Centre for Pharmacology and Toxicology, Hannover Medical School, 30625, Hannover, Germany.
Department of Predictive Toxicology, Korea Institute of Toxicology, Gajeong-ro, Yuseong, Daejeon, 34114, Republic of Korea.
Arch Toxicol. 2020 Aug;94(8):2733-2748. doi: 10.1007/s00204-020-02767-6. Epub 2020 May 5.

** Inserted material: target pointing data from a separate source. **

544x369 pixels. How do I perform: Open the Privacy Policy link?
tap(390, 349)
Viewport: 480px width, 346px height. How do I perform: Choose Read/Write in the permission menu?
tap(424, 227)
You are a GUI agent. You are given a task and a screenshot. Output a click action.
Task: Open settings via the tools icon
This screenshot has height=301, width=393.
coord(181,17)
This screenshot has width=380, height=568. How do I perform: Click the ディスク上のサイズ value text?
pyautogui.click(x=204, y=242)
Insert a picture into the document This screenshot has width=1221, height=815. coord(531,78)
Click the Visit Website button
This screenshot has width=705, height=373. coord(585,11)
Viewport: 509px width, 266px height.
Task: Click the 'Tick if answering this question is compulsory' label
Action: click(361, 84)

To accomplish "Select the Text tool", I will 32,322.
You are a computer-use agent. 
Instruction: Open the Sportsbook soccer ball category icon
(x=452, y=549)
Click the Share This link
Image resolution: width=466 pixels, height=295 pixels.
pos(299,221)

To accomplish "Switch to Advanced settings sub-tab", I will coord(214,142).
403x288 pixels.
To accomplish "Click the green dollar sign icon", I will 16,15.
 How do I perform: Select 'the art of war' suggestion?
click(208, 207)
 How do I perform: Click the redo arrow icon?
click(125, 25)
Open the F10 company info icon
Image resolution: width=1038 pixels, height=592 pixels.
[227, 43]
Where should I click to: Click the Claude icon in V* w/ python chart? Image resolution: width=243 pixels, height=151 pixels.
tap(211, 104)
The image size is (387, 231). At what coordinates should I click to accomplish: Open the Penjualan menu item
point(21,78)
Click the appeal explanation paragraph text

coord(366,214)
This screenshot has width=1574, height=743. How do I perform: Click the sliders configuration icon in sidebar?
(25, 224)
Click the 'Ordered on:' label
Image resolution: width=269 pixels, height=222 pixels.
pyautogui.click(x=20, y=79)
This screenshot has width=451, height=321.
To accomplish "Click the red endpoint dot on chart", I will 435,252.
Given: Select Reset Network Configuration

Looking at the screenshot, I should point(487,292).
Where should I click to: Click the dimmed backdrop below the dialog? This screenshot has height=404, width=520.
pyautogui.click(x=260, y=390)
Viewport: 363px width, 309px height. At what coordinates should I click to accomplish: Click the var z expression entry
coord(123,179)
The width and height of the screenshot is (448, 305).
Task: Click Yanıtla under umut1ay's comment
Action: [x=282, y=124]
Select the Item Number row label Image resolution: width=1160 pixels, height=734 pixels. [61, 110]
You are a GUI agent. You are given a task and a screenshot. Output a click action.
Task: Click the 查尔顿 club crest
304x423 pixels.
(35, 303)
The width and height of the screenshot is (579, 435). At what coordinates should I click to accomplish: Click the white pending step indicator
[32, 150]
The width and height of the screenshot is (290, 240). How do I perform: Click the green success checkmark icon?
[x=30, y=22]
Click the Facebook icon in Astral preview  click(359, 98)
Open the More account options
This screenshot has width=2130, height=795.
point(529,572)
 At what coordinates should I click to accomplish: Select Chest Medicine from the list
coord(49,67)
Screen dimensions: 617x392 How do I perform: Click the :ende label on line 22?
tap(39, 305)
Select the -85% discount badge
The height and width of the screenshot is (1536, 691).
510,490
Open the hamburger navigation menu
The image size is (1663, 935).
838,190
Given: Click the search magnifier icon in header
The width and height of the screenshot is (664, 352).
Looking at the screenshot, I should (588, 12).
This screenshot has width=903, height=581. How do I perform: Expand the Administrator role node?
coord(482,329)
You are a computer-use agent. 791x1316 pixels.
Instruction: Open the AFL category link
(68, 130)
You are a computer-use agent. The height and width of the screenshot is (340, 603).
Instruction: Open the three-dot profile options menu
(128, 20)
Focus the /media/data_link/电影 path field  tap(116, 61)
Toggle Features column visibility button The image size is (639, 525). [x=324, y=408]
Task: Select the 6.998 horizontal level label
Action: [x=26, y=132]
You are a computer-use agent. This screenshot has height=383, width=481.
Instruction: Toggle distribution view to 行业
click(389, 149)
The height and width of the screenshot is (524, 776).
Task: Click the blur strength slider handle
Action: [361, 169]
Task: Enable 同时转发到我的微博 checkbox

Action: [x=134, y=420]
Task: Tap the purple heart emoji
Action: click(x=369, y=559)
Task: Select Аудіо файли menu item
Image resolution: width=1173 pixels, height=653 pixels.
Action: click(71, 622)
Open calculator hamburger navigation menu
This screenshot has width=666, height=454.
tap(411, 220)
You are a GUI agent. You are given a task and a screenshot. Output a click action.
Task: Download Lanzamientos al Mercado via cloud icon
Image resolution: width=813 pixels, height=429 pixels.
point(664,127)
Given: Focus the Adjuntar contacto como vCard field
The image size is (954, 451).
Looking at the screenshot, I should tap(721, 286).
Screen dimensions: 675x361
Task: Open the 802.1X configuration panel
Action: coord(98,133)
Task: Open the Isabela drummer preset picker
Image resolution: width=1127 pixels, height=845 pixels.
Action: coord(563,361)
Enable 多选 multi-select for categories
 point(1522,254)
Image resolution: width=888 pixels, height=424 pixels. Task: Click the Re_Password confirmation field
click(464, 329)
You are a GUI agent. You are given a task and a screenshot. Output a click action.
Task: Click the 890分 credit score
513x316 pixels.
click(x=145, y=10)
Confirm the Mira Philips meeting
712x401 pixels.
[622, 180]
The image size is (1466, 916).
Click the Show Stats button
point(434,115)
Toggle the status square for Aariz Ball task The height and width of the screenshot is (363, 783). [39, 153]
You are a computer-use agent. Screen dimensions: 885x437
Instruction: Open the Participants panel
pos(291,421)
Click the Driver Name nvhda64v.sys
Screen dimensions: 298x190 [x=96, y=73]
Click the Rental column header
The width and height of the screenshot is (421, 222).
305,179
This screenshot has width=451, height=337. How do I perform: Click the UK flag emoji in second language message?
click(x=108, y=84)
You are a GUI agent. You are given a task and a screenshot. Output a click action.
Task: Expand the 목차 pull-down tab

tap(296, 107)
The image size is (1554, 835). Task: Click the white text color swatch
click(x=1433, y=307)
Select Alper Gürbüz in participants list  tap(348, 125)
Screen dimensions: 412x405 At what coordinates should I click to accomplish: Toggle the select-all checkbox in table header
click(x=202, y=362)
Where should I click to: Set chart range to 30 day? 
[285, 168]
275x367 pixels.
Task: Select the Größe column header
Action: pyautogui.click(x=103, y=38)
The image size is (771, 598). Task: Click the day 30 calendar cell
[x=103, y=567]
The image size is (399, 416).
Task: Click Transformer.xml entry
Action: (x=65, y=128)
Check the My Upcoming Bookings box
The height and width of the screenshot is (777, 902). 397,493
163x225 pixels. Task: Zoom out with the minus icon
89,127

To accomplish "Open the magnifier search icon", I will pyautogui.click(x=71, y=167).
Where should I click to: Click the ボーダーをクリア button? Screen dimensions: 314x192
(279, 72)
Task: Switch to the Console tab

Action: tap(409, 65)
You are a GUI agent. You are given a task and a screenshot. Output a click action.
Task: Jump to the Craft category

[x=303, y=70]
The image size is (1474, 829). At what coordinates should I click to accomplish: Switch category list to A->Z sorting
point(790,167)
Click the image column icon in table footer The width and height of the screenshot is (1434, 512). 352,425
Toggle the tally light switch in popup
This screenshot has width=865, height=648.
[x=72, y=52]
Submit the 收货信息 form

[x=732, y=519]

Many drugs have the potential to cause drug-induced liver injury (DILI); however, underlying mechanisms are diverse. The concept of adverse outcome pathways (AOPs) has become instrumental for risk assessment of drug class effects. We report AOPs specific for immune-mediated and drug hypersensitivity/allergic hepatitis by considering genomic, histo- and clinical pathology data of mice and dogs treated with diclofenac. The findings are relevant for other NSAIDs and drugs undergoing iminoquinone and quinone reactive metabolite formation. We define reactive metabolites catalyzed by CYP monooxygenase and myeloperoxidases of neutrophils and Kupffer cells as well as acyl glucuronides produced by uridine diphosphoglucuronosyl transferase as molecular initiating events (MIE). The reactive metabolites bind to proteins and act as neo-antigen and involve antigen-presenting cells to elicit B- and T-cell responses. Given the diverse immune systems between mice and dogs, six different key events (KEs) at the cellular and up to four KEs at the organ level are defined with mechanistic plausibility for the onset and progression of liver inflammation. With mice, cellular stress response, interferon gamma-, adipocytokine- and chemokine signaling provided a rationale for the AOP of immune-mediated hepatitis. With dogs, an erroneous programming of the innate and adaptive immune response resulted in mast cell activation; their infiltration into liver parenchyma and the shift to M2-polarized Kupffer cells signify allergic hepatitis and the occurrence of granulomas of the liver. Taken together, diclofenac induces divergent immune responses among two important preclinical animal species, and the injury pattern seen among clinical cases confirms the relevance of the developed AOP for immune-mediated hepatitis.
许多药物都有可能导致药物性肝损伤(DILI);然而,其潜在机制是多样的。不良结局途径(AOP)的概念已成为评估药物类别效应风险的重要工具。我们通过考虑用双氯芬酸治疗的小鼠和犬的基因组、组织病理学和临床病理学数据,报告了与免疫介导和药物超敏/过敏肝炎相关的 AOP。这些发现与其他 NSAIDs 和经历亚胺醌和醌反应性代谢物形成的药物有关。我们将由 CYP 单加氧酶和中性粒细胞和枯否细胞的髓过氧化物酶催化的反应性代谢物以及由尿苷二磷酸葡萄糖醛酸转移酶产生的酰基葡萄糖醛酸定义为分子起始事件(MIE)。这些反应性代谢物与蛋白质结合作为新抗原,并涉及抗原呈递细胞引发 B 细胞和 T 细胞反应。鉴于小鼠和犬之间的免疫系统不同,在细胞水平上定义了六个不同的关键事件(KE),在器官水平上定义了四个以上的 KEs,这些 KEs 具有发生和进展肝炎症的机制合理性。对于小鼠,细胞应激反应、干扰素 γ、脂肪细胞因子和趋化因子信号提供了免疫介导性肝炎 AOP 的依据。对于犬,固有和适应性免疫反应的错误编程导致肥大细胞活化;它们浸润到肝实质中,以及向 M2 极化的枯否细胞的转变,标志着过敏肝炎和肝脏肉芽肿的发生。总之,双氯芬酸在两种重要的临床前动物物种中引起了不同的免疫反应,而临床病例中观察到的损伤模式证实了所开发的 AOP 对免疫介导性肝炎的相关性。